START SOURCE DATA

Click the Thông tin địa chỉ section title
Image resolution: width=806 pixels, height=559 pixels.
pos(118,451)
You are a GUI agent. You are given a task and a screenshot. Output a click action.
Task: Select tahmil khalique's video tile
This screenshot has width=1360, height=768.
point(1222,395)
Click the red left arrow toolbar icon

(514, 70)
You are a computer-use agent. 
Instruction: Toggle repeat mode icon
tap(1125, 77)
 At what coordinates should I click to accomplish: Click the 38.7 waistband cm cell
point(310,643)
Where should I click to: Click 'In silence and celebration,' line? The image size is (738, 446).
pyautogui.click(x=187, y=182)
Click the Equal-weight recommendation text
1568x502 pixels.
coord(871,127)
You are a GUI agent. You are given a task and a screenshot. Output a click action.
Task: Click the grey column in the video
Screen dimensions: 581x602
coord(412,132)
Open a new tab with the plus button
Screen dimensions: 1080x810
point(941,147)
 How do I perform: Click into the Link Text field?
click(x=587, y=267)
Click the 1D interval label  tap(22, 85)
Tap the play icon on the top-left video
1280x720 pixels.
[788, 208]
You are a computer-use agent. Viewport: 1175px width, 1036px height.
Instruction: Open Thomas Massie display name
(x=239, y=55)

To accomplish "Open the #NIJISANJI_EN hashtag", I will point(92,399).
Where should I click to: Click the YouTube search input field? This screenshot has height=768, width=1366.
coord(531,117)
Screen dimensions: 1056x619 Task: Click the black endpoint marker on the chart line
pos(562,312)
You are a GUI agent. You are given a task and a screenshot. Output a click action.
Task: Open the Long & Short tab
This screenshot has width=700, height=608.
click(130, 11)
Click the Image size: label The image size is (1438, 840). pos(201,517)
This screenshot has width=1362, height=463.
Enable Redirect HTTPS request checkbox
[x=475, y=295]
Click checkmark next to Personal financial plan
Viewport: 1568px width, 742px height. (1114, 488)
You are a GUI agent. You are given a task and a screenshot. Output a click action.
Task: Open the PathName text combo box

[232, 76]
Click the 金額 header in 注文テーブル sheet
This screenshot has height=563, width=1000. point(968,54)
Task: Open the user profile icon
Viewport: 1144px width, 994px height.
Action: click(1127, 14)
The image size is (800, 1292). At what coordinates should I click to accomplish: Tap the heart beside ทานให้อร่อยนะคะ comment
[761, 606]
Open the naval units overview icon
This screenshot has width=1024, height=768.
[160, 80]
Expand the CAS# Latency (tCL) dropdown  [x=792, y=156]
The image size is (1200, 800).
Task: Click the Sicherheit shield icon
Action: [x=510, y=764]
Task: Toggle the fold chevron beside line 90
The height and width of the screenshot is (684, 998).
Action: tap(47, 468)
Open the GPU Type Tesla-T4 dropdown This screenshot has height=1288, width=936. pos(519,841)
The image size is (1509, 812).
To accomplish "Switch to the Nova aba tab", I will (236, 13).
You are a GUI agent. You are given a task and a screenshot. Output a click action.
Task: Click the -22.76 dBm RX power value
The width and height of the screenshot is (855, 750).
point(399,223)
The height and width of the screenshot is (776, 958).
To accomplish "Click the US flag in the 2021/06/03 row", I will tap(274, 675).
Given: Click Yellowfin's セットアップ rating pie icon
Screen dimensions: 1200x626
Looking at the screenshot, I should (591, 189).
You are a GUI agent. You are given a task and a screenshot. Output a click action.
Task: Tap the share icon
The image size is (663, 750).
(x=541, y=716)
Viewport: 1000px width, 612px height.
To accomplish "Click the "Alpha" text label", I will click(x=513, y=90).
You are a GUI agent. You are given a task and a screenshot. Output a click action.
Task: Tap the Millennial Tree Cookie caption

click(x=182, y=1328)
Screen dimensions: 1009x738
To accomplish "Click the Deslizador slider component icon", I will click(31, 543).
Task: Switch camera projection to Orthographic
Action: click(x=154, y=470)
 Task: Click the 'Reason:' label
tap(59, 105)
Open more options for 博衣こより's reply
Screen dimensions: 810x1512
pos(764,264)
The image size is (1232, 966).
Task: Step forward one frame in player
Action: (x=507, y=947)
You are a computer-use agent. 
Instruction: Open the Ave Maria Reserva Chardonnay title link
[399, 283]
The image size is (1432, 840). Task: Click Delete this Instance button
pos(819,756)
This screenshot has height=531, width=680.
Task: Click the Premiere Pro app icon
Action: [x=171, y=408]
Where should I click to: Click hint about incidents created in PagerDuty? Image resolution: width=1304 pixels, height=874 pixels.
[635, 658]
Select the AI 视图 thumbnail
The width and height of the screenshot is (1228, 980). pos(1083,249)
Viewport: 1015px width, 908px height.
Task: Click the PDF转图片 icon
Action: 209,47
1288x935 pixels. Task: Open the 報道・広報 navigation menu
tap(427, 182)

END SOURCE DATA

PROBLEM TO WORK ON:
Each line above must be retyped exactly.

RESPONSE:
Click the Thông tin địa chỉ section title
Image resolution: width=806 pixels, height=559 pixels.
pos(118,451)
You are a GUI agent. You are given a task and a screenshot. Output a click action.
Task: Select tahmil khalique's video tile
This screenshot has width=1360, height=768.
point(1222,395)
Click the red left arrow toolbar icon

(514, 70)
You are a computer-use agent. 
Instruction: Toggle repeat mode icon
tap(1125, 77)
 At what coordinates should I click to accomplish: Click the 38.7 waistband cm cell
point(310,643)
Where should I click to: Click 'In silence and celebration,' line? The image size is (738, 446).
pyautogui.click(x=187, y=182)
Click the Equal-weight recommendation text
1568x502 pixels.
coord(871,127)
You are a GUI agent. You are given a task and a screenshot. Output a click action.
Task: Click the grey column in the video
Screen dimensions: 581x602
coord(412,132)
Open a new tab with the plus button
Screen dimensions: 1080x810
point(941,147)
 How do I perform: Click into the Link Text field?
click(x=587, y=267)
Click the 1D interval label  tap(22, 85)
Tap the play icon on the top-left video
1280x720 pixels.
[788, 208]
You are a computer-use agent. Viewport: 1175px width, 1036px height.
Instruction: Open Thomas Massie display name
(x=239, y=55)

To accomplish "Open the #NIJISANJI_EN hashtag", I will point(92,399).
Where should I click to: Click the YouTube search input field? This screenshot has height=768, width=1366.
coord(531,117)
Screen dimensions: 1056x619 Task: Click the black endpoint marker on the chart line
pos(562,312)
You are a GUI agent. You are given a task and a screenshot. Output a click action.
Task: Open the Long & Short tab
This screenshot has width=700, height=608.
click(130, 11)
Click the Image size: label The image size is (1438, 840). pos(201,517)
This screenshot has width=1362, height=463.
Enable Redirect HTTPS request checkbox
[x=475, y=295]
Click checkmark next to Personal financial plan
Viewport: 1568px width, 742px height. (1114, 488)
You are a GUI agent. You are given a task and a screenshot. Output a click action.
Task: Open the PathName text combo box

[232, 76]
Click the 金額 header in 注文テーブル sheet
This screenshot has height=563, width=1000. point(968,54)
Task: Open the user profile icon
Viewport: 1144px width, 994px height.
Action: click(1127, 14)
The image size is (800, 1292). At what coordinates should I click to accomplish: Tap the heart beside ทานให้อร่อยนะคะ comment
[761, 606]
Open the naval units overview icon
This screenshot has width=1024, height=768.
[160, 80]
Expand the CAS# Latency (tCL) dropdown  [x=792, y=156]
The image size is (1200, 800).
Task: Click the Sicherheit shield icon
Action: [x=510, y=764]
Task: Toggle the fold chevron beside line 90
The height and width of the screenshot is (684, 998).
Action: tap(47, 468)
Open the GPU Type Tesla-T4 dropdown This screenshot has height=1288, width=936. pos(519,841)
The image size is (1509, 812).
To accomplish "Switch to the Nova aba tab", I will (236, 13).
You are a GUI agent. You are given a task and a screenshot. Output a click action.
Task: Click the -22.76 dBm RX power value
The width and height of the screenshot is (855, 750).
point(399,223)
The height and width of the screenshot is (776, 958).
To accomplish "Click the US flag in the 2021/06/03 row", I will tap(274, 675).
Given: Click Yellowfin's セットアップ rating pie icon
Screen dimensions: 1200x626
Looking at the screenshot, I should (591, 189).
You are a GUI agent. You are given a task and a screenshot. Output a click action.
Task: Tap the share icon
The image size is (663, 750).
(x=541, y=716)
Viewport: 1000px width, 612px height.
To accomplish "Click the "Alpha" text label", I will click(x=513, y=90).
You are a GUI agent. You are given a task and a screenshot. Output a click action.
Task: Tap the Millennial Tree Cookie caption

click(x=182, y=1328)
Screen dimensions: 1009x738
To accomplish "Click the Deslizador slider component icon", I will click(31, 543).
Task: Switch camera projection to Orthographic
Action: click(x=154, y=470)
 Task: Click the 'Reason:' label
tap(59, 105)
Open more options for 博衣こより's reply
Screen dimensions: 810x1512
pos(764,264)
The image size is (1232, 966).
Task: Step forward one frame in player
Action: (x=507, y=947)
You are a computer-use agent. 
Instruction: Open the Ave Maria Reserva Chardonnay title link
[399, 283]
The image size is (1432, 840). Task: Click Delete this Instance button
pos(819,756)
This screenshot has height=531, width=680.
Task: Click the Premiere Pro app icon
Action: [x=171, y=408]
Where should I click to: Click hint about incidents created in PagerDuty? Image resolution: width=1304 pixels, height=874 pixels.
[635, 658]
Select the AI 视图 thumbnail
The width and height of the screenshot is (1228, 980). pos(1083,249)
Viewport: 1015px width, 908px height.
Task: Click the PDF转图片 icon
Action: 209,47
1288x935 pixels. Task: Open the 報道・広報 navigation menu
tap(427, 182)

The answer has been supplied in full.